Abolição que nunca existiu
Levantamento feito pelo governo mostra que 40% dos lavradores libertados no campo voltam a se submeter ao trabalho escravo

Ulisses Campbell

O combate ao trabalho escravo no Brasil enfrenta um obstáculo de peso. 0 Ministério do Trabalho libertou nos últimos oito anos 29.587 trabalhadores do regime de escravidão em seis estados. Desse total, 11,8 mil voltaram à senzala por falta de oportunidade de emprego. 0 índice de reincidência, que chega em 40% em alguns estados, passou a ser o maior desafio do governo na erradicação do trabalho forçado no Brasil.
No Pará, que é o berço nacional da escravidão, a taxa de trabalhadores que voltam para as fazendas depois de libertados saltou de 25% para 40% em seis anos. A Delegacia Regional do Trabalho (DRT-PA) chegou ao cúmulo de resgatar seis vezes o mesmo trabalhador de quatro fazendas diferentes. "Eles voltam porque não existe programa de inserção social que beneficie os trabalhadores libertados. Tem gente que ganha a liberdade, mas não tem nem para onde ir", conta o coordenador do Grupo Especial de Fiscalização do Trabalho Escravo da DRT-PA, Vanilson Rodrigues Fernandes.
No dia 18 de julho, o trabalhador rural Alfredo Lopes de Souza, 23 anos, corria desesperado pelo mato. Era madrugada e chovia forte no interior do Pará. Alfredo fugia do trabalho forçado que lhe fora imposto na fazenda Rio Bonito, no município de Conceição do Araguaia. Cinco jagunços o perseguiam na mata escura. Conseguiu escapar porque se escondeu no alto de uma árvore e ficou lá até amanhecer.
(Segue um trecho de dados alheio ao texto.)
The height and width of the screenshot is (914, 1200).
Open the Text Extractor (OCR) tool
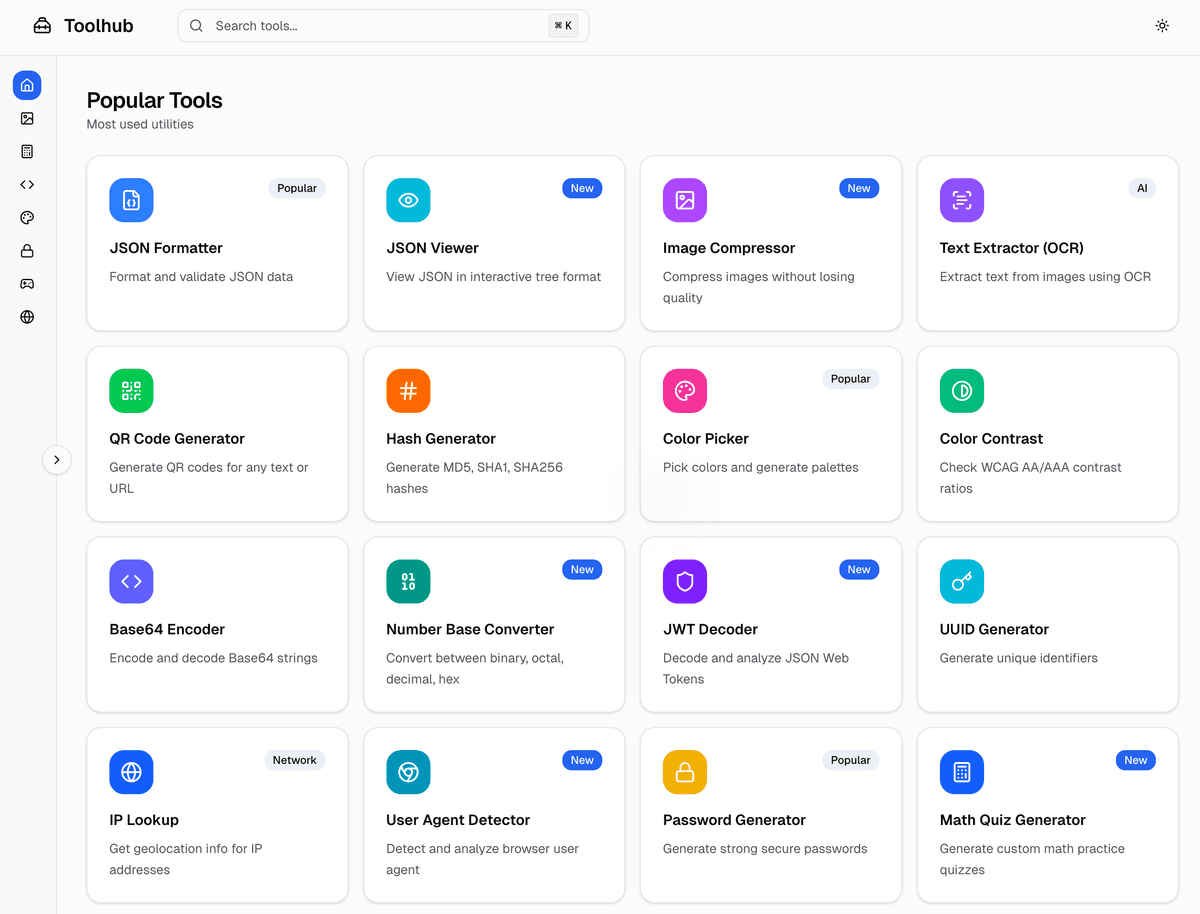[x=1047, y=243]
Apesar do terror que viveu durante a fuga, dois meses depois ele foi resgatado de outra fazenda, dessa vez no Tocantins. "Pelo menos a água que a gente bebia na segunda fazenda era limpa", compara.
A saga de Fernando
0 piauiense Fernando Peixoto, 32 anos, é veterano no regime de trabalho que foi abolido oficialmente em 1888, com a Lei Áurea. Residente no município de Axixá do Tocantins (TO), foi levado de ônibus com outros 45 passageiros para a cidade de Marabá, no Pará, em julho deste ano. De lá seguiu de caminhão até a fazenda Rio Bonito. Achava que ia trabalhar como boiadeiro e que receberia R$ 220 por mês.
Na fazenda, Fernando recebeu uma foice e, junto com outros trabalhadores, roçava seis alqueires de terra em uma semana, o equivalente a 20 campos de futebol. "Já estava acostumado.
Nas outras fazendas, fazia a mesma coisa", diz. Pela servidão em tempo integral, Fernando não recebia um tostão. Pelo contrário, se endividava cada vez mais. Tinha de pagar R$ 30 por mês para dormir num barracão de lona, R$ 3,50 diariamente pela refeição e mais R$ 15 para usar a foice. Somando tudo, a conta de Fernando dava R$ 150 por mês. A dívida crescia feito uma bola de neve e o escravizava cada vez mais na fazenda. "Pelo menos eu tinha onde dormir e comer", pondera. Hoje, libertado, lamenta que não conseguiu emprego.
Há um mês, o grupo móvel do Ministério do Trabalho libertou Fernando e outros 44 trabalhadores da fazenda. 0 mais curioso é que eles acreditavam estar no Pará. Na verdade, a fazenda da qual foram libertados fica no município de Nova Canaã do Norte, no Mato Grosso. "Todas as vezes em que fui libertado, enfrentava desemprego na cidade. Para não mendigar nas ruas catando papelão, prefiro morar na fazenda. Acho mais digno", afirma Fernando.
Desde Cabral
0 trabalho escravo que resiste no Brasil é semelhante ao regime que perdurou durante mais de três séculos e meio no país. A escravidão se instalou aqui desde a chegada de Pedro Álvares Cabral, em 1500.Hoje, a crueldade prevalece, mas se disfarça por trás de contratos que nada garantem aos trabalhadores subjugados.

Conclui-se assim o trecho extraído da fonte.